Cost matters because training and serving compute add up. Efficient pipelines batch training, cache features, and serve with right-sized hardware.
Reliability comes from the eval + monitoring feedback loop. Offline metrics catch training regressions; online metrics catch behavioral regressions; drift monitors catch data-distribution shifts.
The architecture: every stage explained
Walk the diagram top to bottom.
Data Ingest. Streaming events + batch loads land data for training and features.
Feature Pipeline. Spark or Beam produces features. Same code path serves training and serving via feature store for symmetry.
Training. Distributed on GPUs; logs to experiment tracker; produces model artifact.
Model Registry. Versioned models with metadata (training data range, code version, offline metrics, lineage).
Offline Eval. Held-out sets, backtests. Model must pass gates to become candidate.
Serving. REST/gRPC for real-time; batch scoring for periodic use.
Online Eval. Shadow (traffic mirrored, response discarded), canary (small percentage), A/B (compare variants).
Monitoring. Feature drift (data changing), prediction drift (outputs changing), business metrics.
Retrain Triggers. Scheduled (weekly), drift-based (feature distribution shifted), event-based (new labeled data arrived).
Governance. Model cards + lineage + approvals + audit log across the whole cycle.
End-to-end model release flow
Trace a model release. Data scientist updates code + retrains. Training job runs; logs to MLflow. Produces model artifact.
Model registered as v1.7. Offline eval on golden set: AUC 0.87 vs baseline 0.85. All gates pass.
Deployment: canary at 5% traffic. Online eval compares v1.7 predictions vs v1.6. Business metric (conversion) marginally up. Ramp to 25%, then 100%.

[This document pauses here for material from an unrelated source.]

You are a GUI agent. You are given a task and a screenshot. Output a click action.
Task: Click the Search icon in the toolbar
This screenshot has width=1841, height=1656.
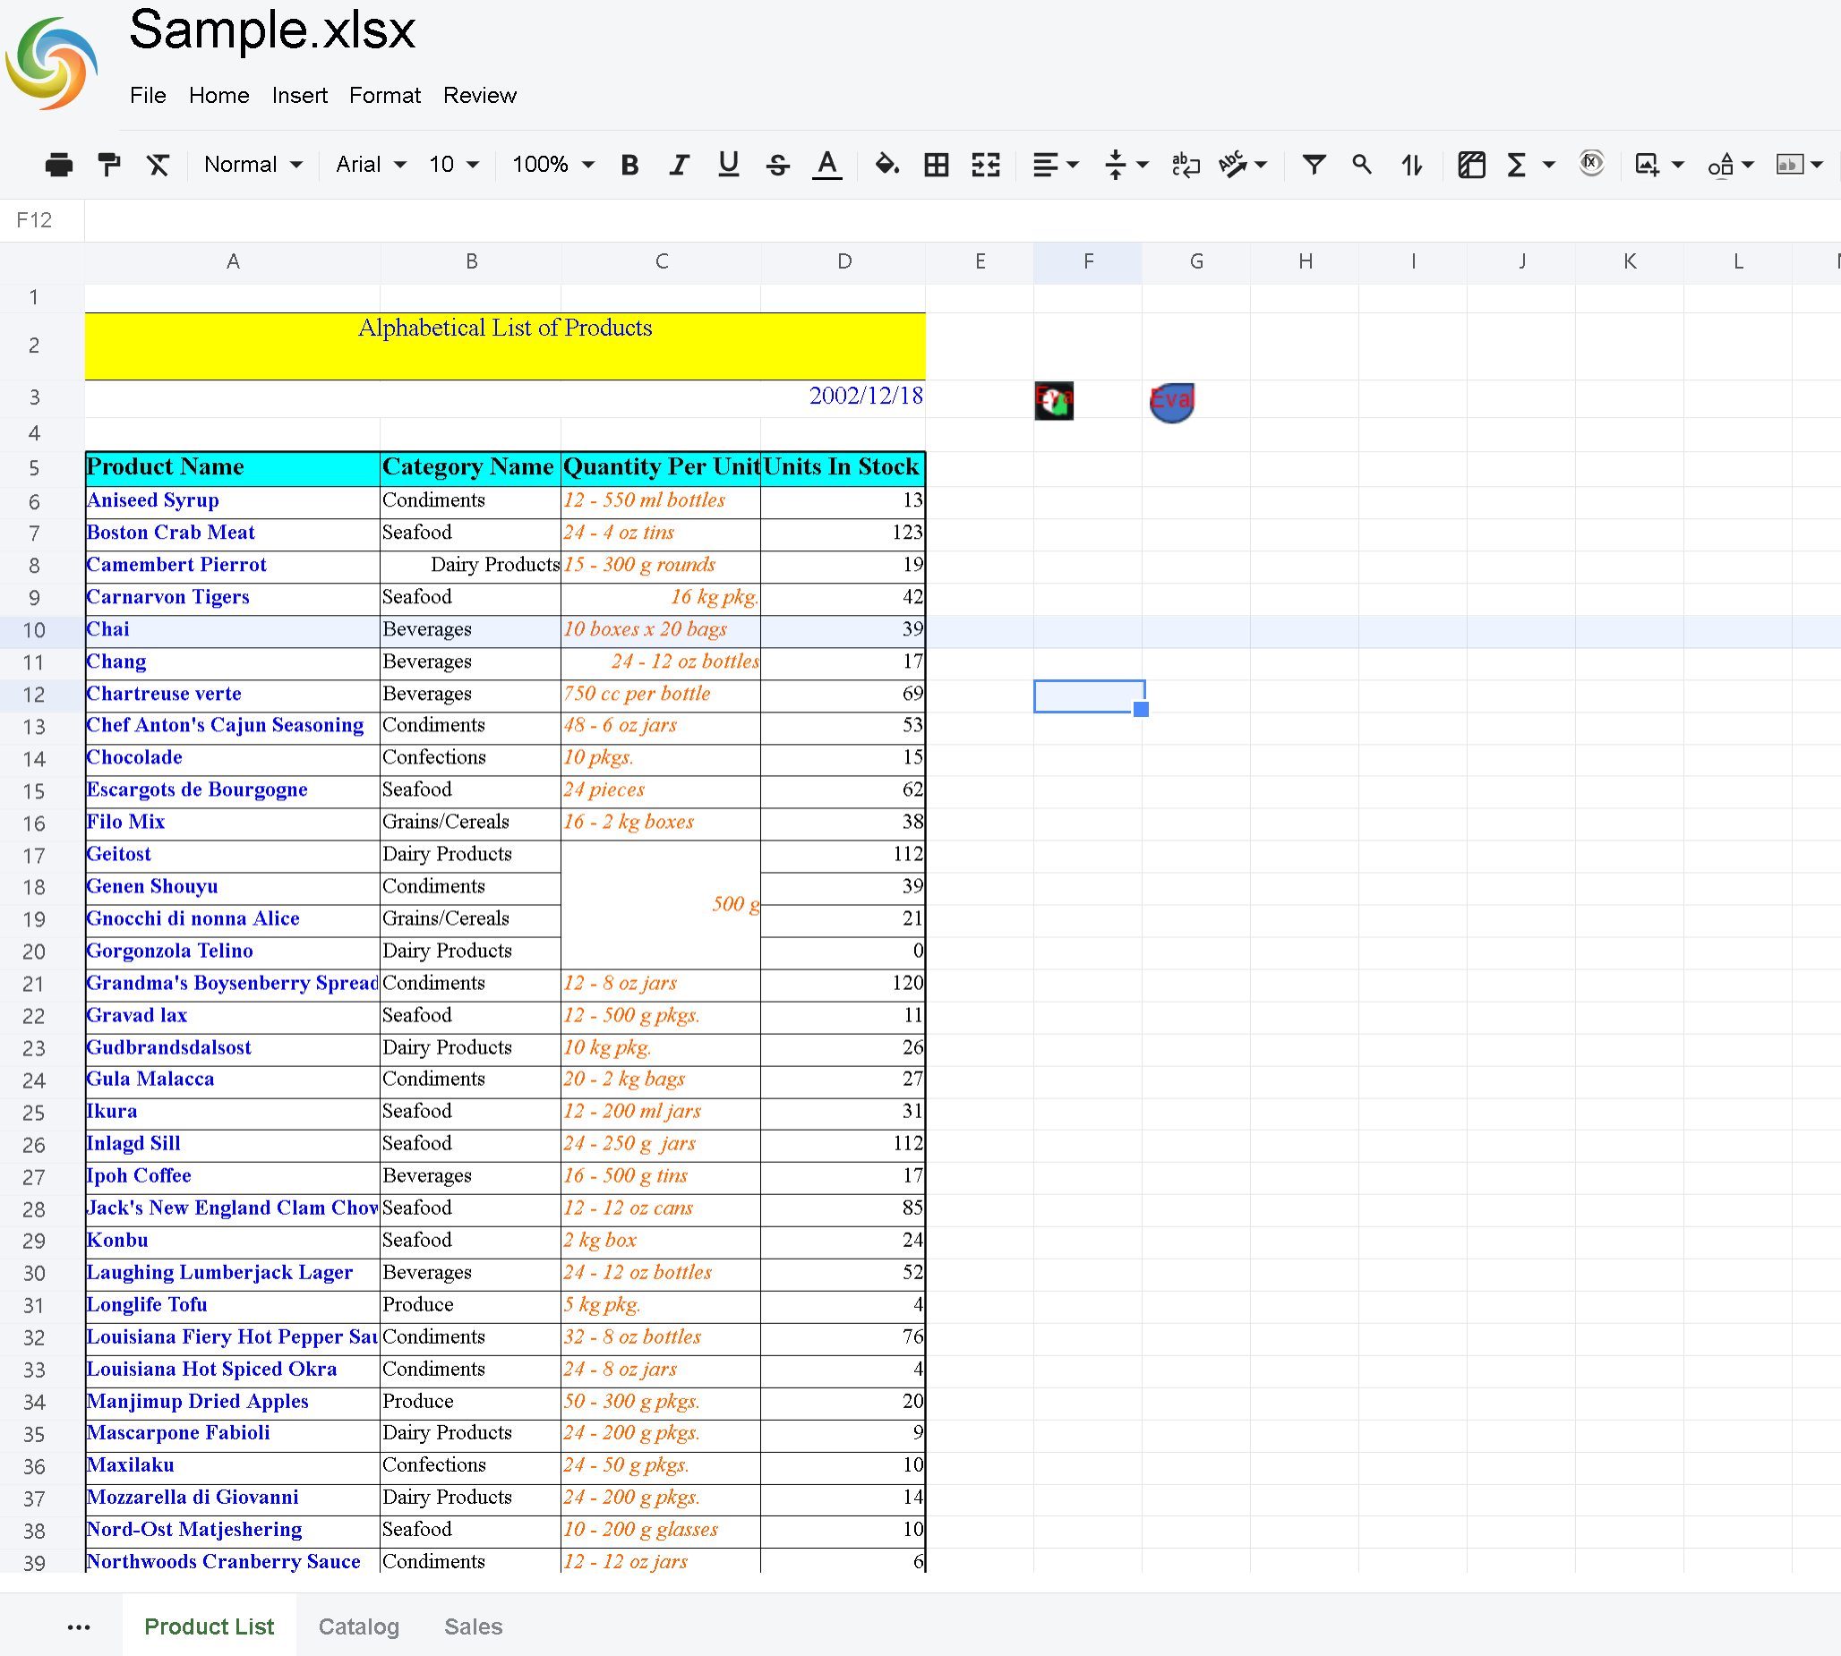[x=1361, y=165]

Drift monitor watches: feature "avg_purchase_last_30d" has changed distribution (shopping season). Prediction distribution shifted slightly. Not a regression.
Two months later: drift is significant. Retrain trigger fires. Automated pipeline retrains on latest data. New candidate produced.
Offline eval passes; canary; ramp; full deploy. Old model kept in registry for rollback.
Governance: every model card in registry shows training data, code version, metrics, approval trail. Audit ready.